Study questions
a) Rewrite the paragraph of the Mars thiophenes article beginning "There are many chemical pathways" in a shorter form that keeps its main facts.
b) Write out the part of the Mars thiophenes article between "However, theorising the" and "are aware of.", inclusive.

Finding signs of life on Mars has long been an obsession for astrophysicists (and apparently, Elon Musk as well). And even though discovering an intelligent life form on Mars might sound too far-fetched, recent discoveries suggest that life may have existed millennia ago on the red planet at a microbial level. New research further supports the theory of ancient microbial life's existence on Mars, and backs it with the presence of chemical compounds called thiophenes in the soil sample from Mars collected by the Curiosity rover.
Thiophenes are essentially treated as an ancient biosignature on Mars, thanks to their organic structure. Washington State University astrobiologist Dirk Schulze-Makuch and Jacob Heinz with the Technische Universität in Berlin have published a paper in the Astrobiology, in which they've linked the presence of thiophenes in Mars' soil to the existence of microbial life on the planet. The latest research suggests that bacteria might have been responsible for the presence of thiophenes through a biological process, and whose remnants are now found in the soil of Mars.
However, theorising the presence of ancient bacteria on Mars through bacteria-catalysed biological processes is easy, but actually being able to establish a biochemical link with proof is a different thing entirely. And this is something even the minds behind the new research are aware of.
"We identified several biological pathways for thiophenes that seem more likely than chemical ones, but we still need proof. If you find thiophenes on Earth, then you would think they are biological, but on Mars, of course, the bar to prove that has to be quite a bit higher." Dirk Schulze-Makuch was quoted as saying in a Phys.org paper.
There are many chemical pathways that result in the production of thiophenes and even their breakdown by bacteria. On Earth, thiophenes are found in crude oil and mushrooms. Moreover, their ring-like molecular structure with carbon and sulphur atoms is considered a bio-essential element for life on Earth. But that doesn't mean they cannot be created without micro-organisms. In fact, a meteor impact can also lead to abiotic (something that does not involve any form of life) synthesis of thiophenes.
But scientists might have to wait a bit longer to conclusively decide where the thiophenes molecules discovered in martian soil were processed by ancient bacteria, or if it was just abiotic in nature. This is because the Curiosity Rover employs techniques that break larger molecules up into components, and these resulting fragments are what scientists get to analyse.
However, the Rosalind Franklin mission, set to take off in July this year, will utilise less catabolic methods, which means experts will be able to analyse larger molecules and get to know the true origins of the thiophenes molecules. And even though the presence of thiophenes possibly points toward a biological process on Mars, it might still not be enough. “I think the proof will really require that we actually send people there, and an astronaut looks through a microscope and sees a moving microbe,” added Schulze-Makuch.

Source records
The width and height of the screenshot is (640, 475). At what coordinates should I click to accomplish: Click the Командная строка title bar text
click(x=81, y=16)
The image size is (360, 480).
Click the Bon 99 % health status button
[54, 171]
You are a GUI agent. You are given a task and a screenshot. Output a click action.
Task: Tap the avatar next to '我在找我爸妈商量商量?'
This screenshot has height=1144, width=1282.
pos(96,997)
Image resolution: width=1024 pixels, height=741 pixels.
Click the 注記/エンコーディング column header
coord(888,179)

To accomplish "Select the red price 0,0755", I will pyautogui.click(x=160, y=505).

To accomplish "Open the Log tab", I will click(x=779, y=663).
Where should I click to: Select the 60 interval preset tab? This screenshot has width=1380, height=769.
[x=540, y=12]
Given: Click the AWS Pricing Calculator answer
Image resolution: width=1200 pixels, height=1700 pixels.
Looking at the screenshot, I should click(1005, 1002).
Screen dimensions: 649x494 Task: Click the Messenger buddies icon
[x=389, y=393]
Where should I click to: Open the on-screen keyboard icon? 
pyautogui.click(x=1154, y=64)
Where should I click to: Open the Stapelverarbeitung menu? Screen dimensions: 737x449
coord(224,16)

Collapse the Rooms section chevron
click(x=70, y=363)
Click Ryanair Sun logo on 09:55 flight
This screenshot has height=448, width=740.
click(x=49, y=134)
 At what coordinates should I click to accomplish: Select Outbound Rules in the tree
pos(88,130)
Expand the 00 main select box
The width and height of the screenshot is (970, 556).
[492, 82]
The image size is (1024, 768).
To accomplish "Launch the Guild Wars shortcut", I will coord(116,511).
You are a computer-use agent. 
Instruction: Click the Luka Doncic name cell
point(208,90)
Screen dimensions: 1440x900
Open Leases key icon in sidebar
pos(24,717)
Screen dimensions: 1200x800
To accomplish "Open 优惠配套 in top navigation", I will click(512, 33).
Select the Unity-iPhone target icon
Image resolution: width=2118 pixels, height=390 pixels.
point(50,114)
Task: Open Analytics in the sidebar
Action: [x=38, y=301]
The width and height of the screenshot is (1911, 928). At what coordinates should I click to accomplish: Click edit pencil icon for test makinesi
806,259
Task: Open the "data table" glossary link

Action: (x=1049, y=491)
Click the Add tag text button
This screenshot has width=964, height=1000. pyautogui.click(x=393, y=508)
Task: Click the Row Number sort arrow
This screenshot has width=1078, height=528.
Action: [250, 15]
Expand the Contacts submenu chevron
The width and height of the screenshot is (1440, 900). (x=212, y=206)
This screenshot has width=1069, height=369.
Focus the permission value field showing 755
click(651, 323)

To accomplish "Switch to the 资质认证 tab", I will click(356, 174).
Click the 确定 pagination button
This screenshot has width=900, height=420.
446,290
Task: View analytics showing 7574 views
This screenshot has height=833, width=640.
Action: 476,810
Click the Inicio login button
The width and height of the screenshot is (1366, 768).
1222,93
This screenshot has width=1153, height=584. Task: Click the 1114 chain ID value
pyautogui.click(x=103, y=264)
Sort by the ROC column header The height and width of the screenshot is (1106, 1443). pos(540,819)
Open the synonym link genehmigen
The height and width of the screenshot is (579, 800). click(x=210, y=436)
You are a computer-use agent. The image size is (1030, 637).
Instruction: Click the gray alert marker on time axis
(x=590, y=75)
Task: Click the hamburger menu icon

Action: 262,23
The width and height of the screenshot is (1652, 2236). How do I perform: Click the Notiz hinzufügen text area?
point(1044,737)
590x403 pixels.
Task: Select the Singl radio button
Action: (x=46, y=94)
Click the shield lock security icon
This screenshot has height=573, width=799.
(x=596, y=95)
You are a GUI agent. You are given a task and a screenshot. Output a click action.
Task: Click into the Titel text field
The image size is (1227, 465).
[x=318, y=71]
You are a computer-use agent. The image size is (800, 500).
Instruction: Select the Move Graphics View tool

Task-by-task results
a) Many chemical pathways can produce thiophenes, and bacteria can also break them down. On Earth, thiophenes occur in crude oil and mushrooms. Their ring-shaped molecular structure of carbon and sulfur atoms is considered bio-essential for life on Earth. Even so, thiophenes can form without micro-organisms. A meteor impact, for example, can synthesize them abiotically, meaning without any form of life involved.

b)
However, theorising the presence of ancient bacteria on Mars through bacteria-catalysed biological processes is easy, but actually being able to establish a biochemical link with proof is a different thing entirely. And this is something even the minds behind the new research are aware of.